The U.S. Fish and Wildlife Service is conducting public hearings to listen to what the residents have to say in Montana, Wyoming and Idaho about easing the restrictions on wolves as it moves towards total removal from the Endangered Species list.

A similar meeting was held in Boise earlier this month with about 50 in attendance. The proposed easing of restrictions would allow for people to kill wolves for protection.

Proposed revised rules allowing wolves to be killed if they having a major impact on elk or other big game herds, or when the act of biting, chasing or harassing livestock and dogs….

If you will recall, back on July the 10th, I published an opinion piece about how ridiculous the proposed plan of the USFWS is.

How foolish! “Unacceptable Impacts” and “primarily caused by wolf predation”? Have you ever read any account of consensus on what is unacceptable impacts? Remember that 12 years ago it was determined that full recovery of wolves would be 350 wolves. We now have 1,300 and that’s not enough. Ranchers lose livestock everyday and nobody cares. In areas where wolves are living, the elk population is dwindling rapidly yet, this seems to be quite “acceptable”.

The other thing we need to ask is who and how do we prove that reductions in elk are “primarily caused by wolf predation”? Officials won’t determine when a wolf kills livestock unless they actually see the animal making the kill. Arguments rage everyday as to what is causing reduction in game animal populations. How is anyone seriously going to make any of these determinations?

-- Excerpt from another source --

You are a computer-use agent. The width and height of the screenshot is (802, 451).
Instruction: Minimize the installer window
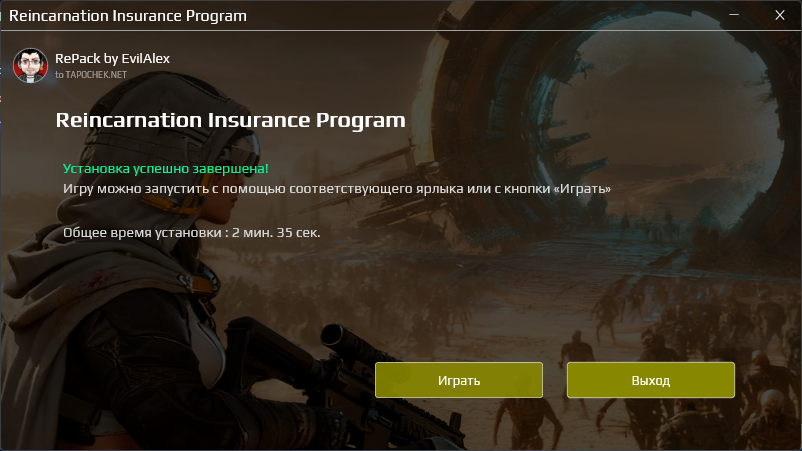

If any determination is made, then “if it passes muster”, wildlife agencies might be able to administer wolf hunts. Who will muster? What individuals or groups will be called in to make the call?

While it is no surprise that in Boise along with other locations, group representatives and individuals showed up to protest the killing of any wolf. Here’s a great example of the mentality behind the wolf protectors.

“I want to speak for the wildlife. I cherish outdoor Idaho, but I see it changing,” said Beeson, a Boise area resident. “We’re carving up the foothills for development, and encroaching on wildlife habitat.

We need to respect the home of these animals, and manage ourselves.

If people don’t want wolves, they should go live in Florida.”

Perhaps Ms. Beeson forgets or maybe never knew or doesn’t care, that nobody in Idaho wanted the wolves reintroduced. It was forced down their throat by a misinformed and spineless government. Beeson is in the minority when it comes to managing wolves. It might be accurate to say that still the majority of Idaho residents would prefer not to have the wolves but they understand that the dirty deed has been done and now want to move on to put into place better management policies that will allow them to live in relative peace with the wolf.

Public comment will continue on this subject until Aug. 6, 2007.

WolfRuleChange@fws.gov, or mailed to USFWS, Wolf Delisting, 585 Shepard Way., Helena, Mont., 59601.

Defenders of Wildlife has asked for an extension on the comment period, as per usual.